NB De eerste /a/ van caraka is een gewone [a].

loro [loro] = twee
lara [lárá] = 1 ziek, 2 maagd.

NB de plaatsnaam Solo wordt in correct Javaans geschreven als Sala. Uitspraak: [sálá], dus met korte o’s.


Medeklinkers:

c = Ned. tj
j = Ned. dj
d, t, dh, th: de d en de t komen in twee vormen voor met verschillende betekenissen.
Bijv. pada = voet, padha=gelijk.
De d en de t worden gemaakt met de punt van de tong tegen de tanden.
De dh en de th zijn palatale klanken, dat wil zeggen dat ze gemaakt worden met de punt van de tong tegen het verhemelte.

N.B. De combinaties dy en ty komen voor in woorden als tyas (hart), setya (trouw), sanadyan (ofschoon), madya (midden) en vele andere. Men moet deze dus niet verwarren met dj/j en tj/c.


(1) Notatie van gěndhing (composities):

De stukken worden genoteerd met de cijfers 1 t/m 7. Punten zijn rusten:

. 3 . 5 . 6 . 5 . 6 . 5 . ! . 6
Hier betekent ! een hoge 1, q is een lage 1 enzovoort.

Deze notatie wordt gespeeld door de balungan, d.w.z. de sarons, de děmung, de pěking en de slěnthěm. De andere instrumenten, zoals gambang en gěnder, spelen bepaalde variaties die de spelers uit het hoofd moeten kennen.
Deze notatie wordt ook genoemd de balungan of kernmelodie. (Jv. balungan = geraamte.)

De Javaanse telwoorden van 1 tot 10 zijn:

VOL VERKORT
1 siji ji
2 loro ro
3 tělu lu
4 papat pat
5 limá má
6 něm něm
7 pitu pi
8 wolu
9 sángá
10 sěpuluh

De verkorte vormen worden vaak gebruikt om een notatie weer te geven.
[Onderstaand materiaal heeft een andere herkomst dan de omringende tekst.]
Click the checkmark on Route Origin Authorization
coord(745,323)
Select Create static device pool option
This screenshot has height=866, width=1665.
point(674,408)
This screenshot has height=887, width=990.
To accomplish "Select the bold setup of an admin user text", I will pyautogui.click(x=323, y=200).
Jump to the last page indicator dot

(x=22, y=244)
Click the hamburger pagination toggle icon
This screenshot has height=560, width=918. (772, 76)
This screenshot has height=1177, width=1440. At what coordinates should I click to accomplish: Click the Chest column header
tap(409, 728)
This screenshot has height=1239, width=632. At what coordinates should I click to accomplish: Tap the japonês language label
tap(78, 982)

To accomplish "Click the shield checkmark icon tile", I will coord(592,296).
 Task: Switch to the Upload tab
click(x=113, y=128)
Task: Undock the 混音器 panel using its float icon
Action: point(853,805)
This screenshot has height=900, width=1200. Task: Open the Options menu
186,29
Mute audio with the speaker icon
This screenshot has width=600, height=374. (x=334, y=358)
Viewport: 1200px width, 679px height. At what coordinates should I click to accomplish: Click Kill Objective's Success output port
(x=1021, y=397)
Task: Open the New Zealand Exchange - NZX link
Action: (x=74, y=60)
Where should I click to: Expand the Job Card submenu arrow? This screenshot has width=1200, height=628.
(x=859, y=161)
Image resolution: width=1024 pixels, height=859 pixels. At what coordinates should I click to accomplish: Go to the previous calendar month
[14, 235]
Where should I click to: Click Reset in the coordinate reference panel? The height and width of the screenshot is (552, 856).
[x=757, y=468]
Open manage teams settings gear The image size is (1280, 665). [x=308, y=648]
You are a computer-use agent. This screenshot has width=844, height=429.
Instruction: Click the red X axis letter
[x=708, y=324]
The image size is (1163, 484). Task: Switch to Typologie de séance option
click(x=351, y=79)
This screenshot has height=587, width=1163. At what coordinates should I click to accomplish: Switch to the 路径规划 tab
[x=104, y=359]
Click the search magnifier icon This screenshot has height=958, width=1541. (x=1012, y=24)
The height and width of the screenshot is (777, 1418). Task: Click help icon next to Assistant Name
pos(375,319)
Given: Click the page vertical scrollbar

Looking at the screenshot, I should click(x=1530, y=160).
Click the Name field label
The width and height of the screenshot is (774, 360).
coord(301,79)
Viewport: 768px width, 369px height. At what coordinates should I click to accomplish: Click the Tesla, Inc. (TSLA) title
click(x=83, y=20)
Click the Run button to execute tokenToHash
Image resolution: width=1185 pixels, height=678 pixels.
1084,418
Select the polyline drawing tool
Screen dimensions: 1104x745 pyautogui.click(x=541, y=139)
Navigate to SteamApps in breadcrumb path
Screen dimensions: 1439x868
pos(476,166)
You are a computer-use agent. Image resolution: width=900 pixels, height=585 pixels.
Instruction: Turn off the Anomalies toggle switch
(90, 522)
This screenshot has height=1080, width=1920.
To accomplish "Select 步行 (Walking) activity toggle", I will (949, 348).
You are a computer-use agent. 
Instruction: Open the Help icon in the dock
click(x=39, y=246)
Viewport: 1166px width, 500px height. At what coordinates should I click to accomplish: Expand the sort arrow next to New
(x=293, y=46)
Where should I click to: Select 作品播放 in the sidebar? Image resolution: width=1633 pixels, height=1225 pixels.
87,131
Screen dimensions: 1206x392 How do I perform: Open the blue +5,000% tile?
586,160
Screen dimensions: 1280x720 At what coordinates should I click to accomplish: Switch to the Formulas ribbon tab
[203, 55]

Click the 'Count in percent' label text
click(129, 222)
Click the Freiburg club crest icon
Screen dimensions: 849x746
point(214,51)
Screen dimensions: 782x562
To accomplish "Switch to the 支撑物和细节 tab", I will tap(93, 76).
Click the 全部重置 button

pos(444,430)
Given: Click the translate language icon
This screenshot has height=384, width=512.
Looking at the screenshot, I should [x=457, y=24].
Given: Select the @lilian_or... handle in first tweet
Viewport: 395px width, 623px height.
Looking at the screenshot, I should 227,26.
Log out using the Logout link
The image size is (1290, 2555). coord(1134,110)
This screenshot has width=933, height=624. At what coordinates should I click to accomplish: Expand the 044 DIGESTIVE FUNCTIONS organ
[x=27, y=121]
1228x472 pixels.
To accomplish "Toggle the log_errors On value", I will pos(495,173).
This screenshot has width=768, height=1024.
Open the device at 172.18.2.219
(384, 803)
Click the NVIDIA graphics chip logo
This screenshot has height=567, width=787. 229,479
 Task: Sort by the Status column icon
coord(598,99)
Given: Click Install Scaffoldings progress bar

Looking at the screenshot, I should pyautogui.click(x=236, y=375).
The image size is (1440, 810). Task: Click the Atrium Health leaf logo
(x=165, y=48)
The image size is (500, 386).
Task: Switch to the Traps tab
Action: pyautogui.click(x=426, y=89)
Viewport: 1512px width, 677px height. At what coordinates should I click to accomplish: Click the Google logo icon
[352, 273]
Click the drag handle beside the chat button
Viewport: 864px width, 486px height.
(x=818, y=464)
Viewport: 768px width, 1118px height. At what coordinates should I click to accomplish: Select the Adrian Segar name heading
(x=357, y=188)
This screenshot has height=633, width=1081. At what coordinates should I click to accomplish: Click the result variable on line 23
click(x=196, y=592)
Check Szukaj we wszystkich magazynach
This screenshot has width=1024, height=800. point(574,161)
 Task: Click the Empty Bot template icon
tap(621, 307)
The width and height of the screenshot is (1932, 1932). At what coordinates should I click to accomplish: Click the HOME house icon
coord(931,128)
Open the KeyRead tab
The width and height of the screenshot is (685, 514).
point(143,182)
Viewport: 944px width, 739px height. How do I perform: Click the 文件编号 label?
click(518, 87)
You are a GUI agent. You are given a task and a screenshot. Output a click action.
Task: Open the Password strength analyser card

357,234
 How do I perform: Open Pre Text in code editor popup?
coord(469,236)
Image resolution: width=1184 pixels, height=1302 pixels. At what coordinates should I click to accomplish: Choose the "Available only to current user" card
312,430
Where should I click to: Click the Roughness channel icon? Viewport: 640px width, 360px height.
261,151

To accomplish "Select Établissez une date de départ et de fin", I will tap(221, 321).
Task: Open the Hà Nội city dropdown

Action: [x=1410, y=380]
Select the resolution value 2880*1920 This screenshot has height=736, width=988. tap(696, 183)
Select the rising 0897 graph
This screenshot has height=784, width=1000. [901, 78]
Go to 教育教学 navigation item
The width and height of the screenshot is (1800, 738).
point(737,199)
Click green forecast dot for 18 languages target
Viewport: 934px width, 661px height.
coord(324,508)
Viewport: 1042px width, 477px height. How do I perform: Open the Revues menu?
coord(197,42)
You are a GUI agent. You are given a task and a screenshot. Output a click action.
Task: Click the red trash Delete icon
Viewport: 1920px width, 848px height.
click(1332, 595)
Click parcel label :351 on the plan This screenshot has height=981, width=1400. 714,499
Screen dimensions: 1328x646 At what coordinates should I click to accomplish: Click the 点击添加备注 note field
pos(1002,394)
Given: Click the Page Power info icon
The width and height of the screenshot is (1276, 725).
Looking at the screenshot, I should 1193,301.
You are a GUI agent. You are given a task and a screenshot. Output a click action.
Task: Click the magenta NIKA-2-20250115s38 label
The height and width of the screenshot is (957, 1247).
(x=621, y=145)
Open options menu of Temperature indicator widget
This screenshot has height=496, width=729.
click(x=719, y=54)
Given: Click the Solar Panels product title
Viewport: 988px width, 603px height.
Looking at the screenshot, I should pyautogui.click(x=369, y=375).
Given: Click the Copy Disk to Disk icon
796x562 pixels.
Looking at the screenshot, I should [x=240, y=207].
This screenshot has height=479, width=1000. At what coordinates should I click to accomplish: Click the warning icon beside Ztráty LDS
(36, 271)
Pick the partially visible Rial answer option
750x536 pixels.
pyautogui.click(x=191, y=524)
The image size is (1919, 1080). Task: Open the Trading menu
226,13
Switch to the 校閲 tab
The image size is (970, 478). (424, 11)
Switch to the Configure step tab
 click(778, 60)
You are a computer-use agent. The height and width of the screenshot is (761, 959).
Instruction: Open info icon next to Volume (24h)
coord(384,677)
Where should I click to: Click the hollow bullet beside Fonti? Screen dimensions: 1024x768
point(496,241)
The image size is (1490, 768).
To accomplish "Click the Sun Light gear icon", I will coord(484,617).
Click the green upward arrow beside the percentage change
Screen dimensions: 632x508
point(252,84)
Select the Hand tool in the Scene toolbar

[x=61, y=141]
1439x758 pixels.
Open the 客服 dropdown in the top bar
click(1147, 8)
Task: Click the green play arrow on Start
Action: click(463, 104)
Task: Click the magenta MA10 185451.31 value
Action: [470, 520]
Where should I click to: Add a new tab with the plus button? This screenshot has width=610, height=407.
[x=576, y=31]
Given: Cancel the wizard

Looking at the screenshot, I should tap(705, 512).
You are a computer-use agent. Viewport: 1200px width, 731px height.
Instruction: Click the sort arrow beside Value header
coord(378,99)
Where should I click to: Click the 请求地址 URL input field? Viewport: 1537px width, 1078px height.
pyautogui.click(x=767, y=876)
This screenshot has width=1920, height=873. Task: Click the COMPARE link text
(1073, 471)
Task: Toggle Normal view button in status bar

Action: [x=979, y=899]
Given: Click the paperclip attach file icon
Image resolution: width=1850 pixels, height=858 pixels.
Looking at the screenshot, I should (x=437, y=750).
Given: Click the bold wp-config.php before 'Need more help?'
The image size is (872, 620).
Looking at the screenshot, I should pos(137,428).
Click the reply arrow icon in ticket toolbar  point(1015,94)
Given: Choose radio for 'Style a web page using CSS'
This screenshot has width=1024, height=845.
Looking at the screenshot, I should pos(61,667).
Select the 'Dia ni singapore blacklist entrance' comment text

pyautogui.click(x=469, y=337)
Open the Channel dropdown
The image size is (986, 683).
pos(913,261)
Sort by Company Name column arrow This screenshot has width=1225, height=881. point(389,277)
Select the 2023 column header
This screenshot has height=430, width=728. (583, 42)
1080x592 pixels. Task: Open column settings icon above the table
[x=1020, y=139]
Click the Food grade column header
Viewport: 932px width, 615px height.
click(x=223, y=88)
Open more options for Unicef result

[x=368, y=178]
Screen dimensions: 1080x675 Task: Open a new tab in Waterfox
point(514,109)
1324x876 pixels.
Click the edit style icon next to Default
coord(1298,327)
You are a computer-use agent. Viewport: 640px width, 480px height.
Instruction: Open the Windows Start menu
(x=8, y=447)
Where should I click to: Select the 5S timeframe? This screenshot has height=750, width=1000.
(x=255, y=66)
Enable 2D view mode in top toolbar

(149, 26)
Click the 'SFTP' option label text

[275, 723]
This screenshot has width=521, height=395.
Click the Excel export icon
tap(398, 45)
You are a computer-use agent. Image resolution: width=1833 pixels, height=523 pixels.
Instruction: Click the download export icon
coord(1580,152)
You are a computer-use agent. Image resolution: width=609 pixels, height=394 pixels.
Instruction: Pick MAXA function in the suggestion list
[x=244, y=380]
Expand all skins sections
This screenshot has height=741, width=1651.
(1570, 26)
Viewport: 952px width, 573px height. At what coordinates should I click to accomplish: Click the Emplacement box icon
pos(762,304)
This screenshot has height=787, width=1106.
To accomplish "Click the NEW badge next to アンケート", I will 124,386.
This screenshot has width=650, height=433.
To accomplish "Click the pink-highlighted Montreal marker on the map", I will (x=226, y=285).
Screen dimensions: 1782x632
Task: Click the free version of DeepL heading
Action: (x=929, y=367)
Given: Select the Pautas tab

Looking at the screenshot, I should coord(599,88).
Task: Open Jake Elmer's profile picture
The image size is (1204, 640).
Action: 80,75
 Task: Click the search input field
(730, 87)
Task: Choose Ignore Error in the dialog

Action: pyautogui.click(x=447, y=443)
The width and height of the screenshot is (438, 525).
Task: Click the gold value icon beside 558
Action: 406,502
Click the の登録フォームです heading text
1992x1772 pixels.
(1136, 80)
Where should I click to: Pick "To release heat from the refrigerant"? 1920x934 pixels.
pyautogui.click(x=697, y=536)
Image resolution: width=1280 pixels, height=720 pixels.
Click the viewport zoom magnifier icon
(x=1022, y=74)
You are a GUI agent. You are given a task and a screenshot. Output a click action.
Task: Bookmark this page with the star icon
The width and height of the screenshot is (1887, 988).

Het is handig om deze telwoorden uit het hoofd te kennen en paraat te hebben.

(2) Slendro en Pelog.

De stemming van gamělaninstrumenten is verschillend van de westerse stemming(en).
Er zijn in principe twee stemmingen: Sléndro en Pelog. (Afgekort: Sl. en Pl.)

De gamělan waar wij nu op spelen is in de Sléndro-stemming.
De sarontoetsen zijn genummerd : 1, 2, 3, 5, 6, !, @
Een toets 4 is er niet!

De Pelog-stemming gebruikt 7 tonen: 1, 2, 3, 4, 5, 6 en 7. Er zijn dus een 4 en een 7 bij.
Maar in de meeste Pelogstukken worden slechts 5 of 6 van de 7 tonen gebruikt.
1, 2, 3, 5 en 6 in Pelog pathět 5 en 2, 3, 5, 6 en 7 in Pelog pathět barang (= pathět 7).

Stukken in Pelog pathět 7 kunnen makkelijk omgezet worden naar Sléndro pathět Manyura. De 7 wordt dan een 1, de 4 (als die er is) wordt een 3.

Pathět: hierboven is het woord pathět een paar keer gevallen. Dit is de muzikale modus, zo ongeveer te vergelijken met bijvoorbeeld F gr. Terts of C mineur in de westerse muziek.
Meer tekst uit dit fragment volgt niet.